Task instructions → Copy out the items word for word, from the very start down to and including the line that contains "The image size is (1024, 1676).".

(Stored data)
....
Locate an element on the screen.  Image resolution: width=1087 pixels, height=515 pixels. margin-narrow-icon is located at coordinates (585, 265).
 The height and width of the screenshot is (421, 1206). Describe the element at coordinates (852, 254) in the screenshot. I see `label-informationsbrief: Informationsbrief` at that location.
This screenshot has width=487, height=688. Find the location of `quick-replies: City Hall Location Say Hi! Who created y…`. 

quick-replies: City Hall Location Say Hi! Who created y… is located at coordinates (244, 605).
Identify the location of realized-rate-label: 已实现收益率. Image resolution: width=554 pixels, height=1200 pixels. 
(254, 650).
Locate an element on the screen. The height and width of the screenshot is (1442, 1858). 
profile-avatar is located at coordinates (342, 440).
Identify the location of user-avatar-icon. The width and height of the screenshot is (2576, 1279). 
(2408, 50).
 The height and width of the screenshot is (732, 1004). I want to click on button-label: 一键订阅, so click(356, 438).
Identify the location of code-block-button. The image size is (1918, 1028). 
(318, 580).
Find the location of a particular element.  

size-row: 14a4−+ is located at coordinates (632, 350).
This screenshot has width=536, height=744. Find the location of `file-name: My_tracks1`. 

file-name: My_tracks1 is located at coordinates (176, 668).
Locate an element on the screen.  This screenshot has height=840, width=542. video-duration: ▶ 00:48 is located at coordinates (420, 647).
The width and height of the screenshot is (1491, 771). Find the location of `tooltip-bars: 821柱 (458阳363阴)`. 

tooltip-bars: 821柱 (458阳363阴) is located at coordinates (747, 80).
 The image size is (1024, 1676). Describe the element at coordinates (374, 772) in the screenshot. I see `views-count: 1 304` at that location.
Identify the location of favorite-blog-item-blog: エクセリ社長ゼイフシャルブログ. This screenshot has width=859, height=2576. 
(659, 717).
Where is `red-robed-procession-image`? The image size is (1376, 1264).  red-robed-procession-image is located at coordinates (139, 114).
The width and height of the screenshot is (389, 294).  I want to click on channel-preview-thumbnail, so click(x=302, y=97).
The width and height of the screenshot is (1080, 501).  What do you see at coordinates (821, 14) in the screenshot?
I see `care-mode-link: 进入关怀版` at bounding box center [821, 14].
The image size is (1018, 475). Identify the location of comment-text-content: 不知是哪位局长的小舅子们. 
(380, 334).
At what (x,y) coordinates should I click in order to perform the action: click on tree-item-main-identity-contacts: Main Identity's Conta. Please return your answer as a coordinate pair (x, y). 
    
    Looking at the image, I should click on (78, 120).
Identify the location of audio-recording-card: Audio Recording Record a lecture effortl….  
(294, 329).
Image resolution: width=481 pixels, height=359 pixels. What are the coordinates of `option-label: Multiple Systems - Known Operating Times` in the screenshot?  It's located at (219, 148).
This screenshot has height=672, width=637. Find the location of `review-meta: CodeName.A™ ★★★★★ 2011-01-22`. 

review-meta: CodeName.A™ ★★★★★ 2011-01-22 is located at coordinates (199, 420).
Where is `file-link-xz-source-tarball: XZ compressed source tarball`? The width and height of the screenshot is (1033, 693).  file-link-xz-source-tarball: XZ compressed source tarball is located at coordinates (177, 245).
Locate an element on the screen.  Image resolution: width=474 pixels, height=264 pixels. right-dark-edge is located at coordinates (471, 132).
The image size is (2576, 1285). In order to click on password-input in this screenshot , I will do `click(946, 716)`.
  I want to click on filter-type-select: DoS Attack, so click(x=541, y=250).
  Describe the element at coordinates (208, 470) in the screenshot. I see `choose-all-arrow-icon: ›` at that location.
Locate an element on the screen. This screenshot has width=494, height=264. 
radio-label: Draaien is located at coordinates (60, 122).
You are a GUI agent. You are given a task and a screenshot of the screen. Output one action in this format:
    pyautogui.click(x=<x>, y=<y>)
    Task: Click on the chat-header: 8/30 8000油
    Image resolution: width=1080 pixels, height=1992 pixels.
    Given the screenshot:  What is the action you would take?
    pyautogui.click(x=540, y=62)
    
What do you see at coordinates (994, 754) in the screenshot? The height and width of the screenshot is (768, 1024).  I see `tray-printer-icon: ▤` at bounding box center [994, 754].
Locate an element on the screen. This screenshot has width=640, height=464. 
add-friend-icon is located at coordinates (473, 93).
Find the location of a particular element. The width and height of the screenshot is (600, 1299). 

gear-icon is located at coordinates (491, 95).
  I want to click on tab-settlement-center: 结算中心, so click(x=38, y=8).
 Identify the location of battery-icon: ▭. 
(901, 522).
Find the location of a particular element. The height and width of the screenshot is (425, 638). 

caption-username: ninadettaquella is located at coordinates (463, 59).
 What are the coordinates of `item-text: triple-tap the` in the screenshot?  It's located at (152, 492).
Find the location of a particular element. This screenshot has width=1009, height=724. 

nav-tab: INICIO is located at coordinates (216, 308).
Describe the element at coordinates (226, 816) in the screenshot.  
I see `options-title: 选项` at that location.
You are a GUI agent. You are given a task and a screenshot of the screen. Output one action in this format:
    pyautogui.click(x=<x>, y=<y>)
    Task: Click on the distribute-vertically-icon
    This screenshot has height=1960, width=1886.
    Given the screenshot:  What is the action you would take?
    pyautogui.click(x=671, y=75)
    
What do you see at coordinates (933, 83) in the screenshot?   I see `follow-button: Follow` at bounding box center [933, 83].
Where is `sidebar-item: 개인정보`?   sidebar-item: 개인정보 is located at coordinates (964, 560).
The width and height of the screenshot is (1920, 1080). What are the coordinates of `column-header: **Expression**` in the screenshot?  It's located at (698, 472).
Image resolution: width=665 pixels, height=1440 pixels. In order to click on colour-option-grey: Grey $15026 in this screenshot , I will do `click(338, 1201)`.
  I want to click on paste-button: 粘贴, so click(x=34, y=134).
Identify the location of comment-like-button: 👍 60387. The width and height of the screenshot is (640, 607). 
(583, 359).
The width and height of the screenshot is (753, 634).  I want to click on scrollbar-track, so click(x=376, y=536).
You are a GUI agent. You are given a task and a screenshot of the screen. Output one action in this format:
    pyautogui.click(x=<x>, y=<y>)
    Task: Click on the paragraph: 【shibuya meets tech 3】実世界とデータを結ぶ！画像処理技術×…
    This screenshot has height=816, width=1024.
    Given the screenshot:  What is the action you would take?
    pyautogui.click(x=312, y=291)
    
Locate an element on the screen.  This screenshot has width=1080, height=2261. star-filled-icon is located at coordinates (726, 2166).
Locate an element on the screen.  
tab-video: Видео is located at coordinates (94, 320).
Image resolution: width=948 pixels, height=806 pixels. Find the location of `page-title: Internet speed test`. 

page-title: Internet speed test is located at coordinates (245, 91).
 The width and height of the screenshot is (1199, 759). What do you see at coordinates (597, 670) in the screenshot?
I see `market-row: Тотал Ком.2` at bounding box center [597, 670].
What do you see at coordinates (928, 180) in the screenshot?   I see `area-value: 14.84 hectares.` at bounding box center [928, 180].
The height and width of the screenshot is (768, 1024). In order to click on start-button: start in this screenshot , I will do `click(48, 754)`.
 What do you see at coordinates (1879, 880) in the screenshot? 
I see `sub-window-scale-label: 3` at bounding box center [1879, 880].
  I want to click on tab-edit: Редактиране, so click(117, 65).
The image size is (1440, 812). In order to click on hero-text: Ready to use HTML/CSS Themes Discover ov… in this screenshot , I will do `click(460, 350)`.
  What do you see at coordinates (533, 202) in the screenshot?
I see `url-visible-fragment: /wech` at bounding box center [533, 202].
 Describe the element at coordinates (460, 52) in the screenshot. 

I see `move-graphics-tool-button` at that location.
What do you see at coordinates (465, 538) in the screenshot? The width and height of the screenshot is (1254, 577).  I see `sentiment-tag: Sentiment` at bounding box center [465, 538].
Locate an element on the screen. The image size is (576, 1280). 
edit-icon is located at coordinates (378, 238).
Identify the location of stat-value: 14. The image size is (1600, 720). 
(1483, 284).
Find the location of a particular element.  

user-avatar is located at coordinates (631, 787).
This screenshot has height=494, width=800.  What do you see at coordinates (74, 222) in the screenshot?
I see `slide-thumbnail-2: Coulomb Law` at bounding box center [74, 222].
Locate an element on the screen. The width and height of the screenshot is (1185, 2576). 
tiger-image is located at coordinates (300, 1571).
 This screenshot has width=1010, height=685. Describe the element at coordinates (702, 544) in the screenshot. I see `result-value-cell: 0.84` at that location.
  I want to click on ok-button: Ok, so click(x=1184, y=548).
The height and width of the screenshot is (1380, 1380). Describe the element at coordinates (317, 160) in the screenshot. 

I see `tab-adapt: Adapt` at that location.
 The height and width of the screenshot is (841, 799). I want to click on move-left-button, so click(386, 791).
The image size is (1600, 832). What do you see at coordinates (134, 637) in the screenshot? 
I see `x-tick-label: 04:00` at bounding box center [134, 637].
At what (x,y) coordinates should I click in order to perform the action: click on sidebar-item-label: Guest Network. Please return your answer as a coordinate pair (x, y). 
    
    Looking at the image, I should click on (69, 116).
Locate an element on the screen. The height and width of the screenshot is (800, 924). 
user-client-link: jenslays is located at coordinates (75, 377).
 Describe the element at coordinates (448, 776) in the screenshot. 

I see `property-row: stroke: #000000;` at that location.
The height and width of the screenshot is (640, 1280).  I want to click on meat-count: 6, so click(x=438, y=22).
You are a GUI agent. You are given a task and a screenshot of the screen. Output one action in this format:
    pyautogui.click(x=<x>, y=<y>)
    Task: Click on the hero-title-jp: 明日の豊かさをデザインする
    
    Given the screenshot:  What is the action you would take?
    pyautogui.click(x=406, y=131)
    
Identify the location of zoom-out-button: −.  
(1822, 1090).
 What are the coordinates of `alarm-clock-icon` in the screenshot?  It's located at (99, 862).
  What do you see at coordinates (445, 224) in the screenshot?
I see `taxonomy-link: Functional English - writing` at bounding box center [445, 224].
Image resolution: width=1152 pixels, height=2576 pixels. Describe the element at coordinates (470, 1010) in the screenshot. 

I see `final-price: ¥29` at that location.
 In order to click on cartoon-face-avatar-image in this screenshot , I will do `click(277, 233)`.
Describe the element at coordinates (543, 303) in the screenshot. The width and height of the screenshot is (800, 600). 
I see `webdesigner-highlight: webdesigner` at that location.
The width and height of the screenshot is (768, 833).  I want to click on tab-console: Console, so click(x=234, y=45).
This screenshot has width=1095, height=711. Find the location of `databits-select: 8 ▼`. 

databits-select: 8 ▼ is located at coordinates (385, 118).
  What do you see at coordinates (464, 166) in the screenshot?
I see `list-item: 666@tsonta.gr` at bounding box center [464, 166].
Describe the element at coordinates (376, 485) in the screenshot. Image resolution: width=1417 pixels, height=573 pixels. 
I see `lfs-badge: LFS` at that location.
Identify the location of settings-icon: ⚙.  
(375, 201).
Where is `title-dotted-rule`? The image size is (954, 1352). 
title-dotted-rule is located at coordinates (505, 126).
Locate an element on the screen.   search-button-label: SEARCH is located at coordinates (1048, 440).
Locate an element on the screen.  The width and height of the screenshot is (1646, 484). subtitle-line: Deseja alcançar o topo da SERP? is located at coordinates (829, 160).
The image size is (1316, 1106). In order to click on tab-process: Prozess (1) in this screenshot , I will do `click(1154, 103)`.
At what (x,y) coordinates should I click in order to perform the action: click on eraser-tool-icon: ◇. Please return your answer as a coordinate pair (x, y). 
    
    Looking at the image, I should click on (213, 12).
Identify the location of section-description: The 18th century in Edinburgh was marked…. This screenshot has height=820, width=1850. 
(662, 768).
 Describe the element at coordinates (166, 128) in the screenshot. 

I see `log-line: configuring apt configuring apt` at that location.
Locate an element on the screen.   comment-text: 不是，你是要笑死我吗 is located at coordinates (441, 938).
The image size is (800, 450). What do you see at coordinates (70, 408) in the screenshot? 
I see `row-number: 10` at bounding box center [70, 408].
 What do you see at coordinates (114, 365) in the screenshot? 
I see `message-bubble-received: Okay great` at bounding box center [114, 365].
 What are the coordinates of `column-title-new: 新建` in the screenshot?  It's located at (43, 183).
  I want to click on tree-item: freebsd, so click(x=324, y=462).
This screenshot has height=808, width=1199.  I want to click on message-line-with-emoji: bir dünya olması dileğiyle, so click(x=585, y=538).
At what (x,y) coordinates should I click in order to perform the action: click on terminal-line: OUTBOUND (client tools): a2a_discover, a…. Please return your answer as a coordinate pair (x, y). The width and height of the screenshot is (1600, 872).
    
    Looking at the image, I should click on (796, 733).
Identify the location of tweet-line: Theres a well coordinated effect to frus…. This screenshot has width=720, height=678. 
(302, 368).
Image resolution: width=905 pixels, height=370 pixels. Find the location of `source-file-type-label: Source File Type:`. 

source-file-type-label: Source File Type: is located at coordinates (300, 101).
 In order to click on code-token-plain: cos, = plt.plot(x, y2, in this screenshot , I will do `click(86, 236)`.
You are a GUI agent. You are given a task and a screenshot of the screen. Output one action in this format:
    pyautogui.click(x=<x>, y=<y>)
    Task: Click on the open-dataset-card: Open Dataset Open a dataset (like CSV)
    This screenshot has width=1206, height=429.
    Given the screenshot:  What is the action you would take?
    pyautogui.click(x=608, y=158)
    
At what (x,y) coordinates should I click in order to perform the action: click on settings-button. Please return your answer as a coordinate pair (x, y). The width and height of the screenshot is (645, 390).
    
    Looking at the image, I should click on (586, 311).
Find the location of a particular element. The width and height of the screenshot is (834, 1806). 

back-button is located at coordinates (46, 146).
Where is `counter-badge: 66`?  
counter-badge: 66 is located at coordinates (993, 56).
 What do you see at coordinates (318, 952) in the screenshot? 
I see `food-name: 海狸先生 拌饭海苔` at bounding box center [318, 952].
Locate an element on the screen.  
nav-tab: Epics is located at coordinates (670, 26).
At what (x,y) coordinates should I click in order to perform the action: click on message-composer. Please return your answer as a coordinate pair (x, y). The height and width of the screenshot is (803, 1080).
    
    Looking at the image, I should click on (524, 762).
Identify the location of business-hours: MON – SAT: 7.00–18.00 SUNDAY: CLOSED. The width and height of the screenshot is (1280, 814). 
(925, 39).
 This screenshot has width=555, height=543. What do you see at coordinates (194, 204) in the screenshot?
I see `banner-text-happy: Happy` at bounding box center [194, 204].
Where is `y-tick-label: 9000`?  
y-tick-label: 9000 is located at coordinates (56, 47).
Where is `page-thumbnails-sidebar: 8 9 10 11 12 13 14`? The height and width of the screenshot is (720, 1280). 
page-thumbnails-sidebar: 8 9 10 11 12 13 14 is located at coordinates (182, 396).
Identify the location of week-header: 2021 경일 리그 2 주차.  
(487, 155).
....
Solution →
Locate an element on the screen.  Image resolution: width=1087 pixels, height=515 pixels. margin-narrow-icon is located at coordinates (585, 265).
 The height and width of the screenshot is (421, 1206). Describe the element at coordinates (852, 254) in the screenshot. I see `label-informationsbrief: Informationsbrief` at that location.
This screenshot has width=487, height=688. Find the location of `quick-replies: City Hall Location Say Hi! Who created y…`. 

quick-replies: City Hall Location Say Hi! Who created y… is located at coordinates (244, 605).
Identify the location of realized-rate-label: 已实现收益率. Image resolution: width=554 pixels, height=1200 pixels. 
(254, 650).
Locate an element on the screen. The height and width of the screenshot is (1442, 1858). 
profile-avatar is located at coordinates (342, 440).
Identify the location of user-avatar-icon. The width and height of the screenshot is (2576, 1279). 
(2408, 50).
 The height and width of the screenshot is (732, 1004). I want to click on button-label: 一键订阅, so click(356, 438).
Identify the location of code-block-button. The image size is (1918, 1028). 
(318, 580).
Find the location of a particular element.  

size-row: 14a4−+ is located at coordinates (632, 350).
This screenshot has width=536, height=744. Find the location of `file-name: My_tracks1`. 

file-name: My_tracks1 is located at coordinates (176, 668).
Locate an element on the screen.  This screenshot has height=840, width=542. video-duration: ▶ 00:48 is located at coordinates (420, 647).
The width and height of the screenshot is (1491, 771). Find the location of `tooltip-bars: 821柱 (458阳363阴)`. 

tooltip-bars: 821柱 (458阳363阴) is located at coordinates (747, 80).
 The image size is (1024, 1676). Describe the element at coordinates (374, 772) in the screenshot. I see `views-count: 1 304` at that location.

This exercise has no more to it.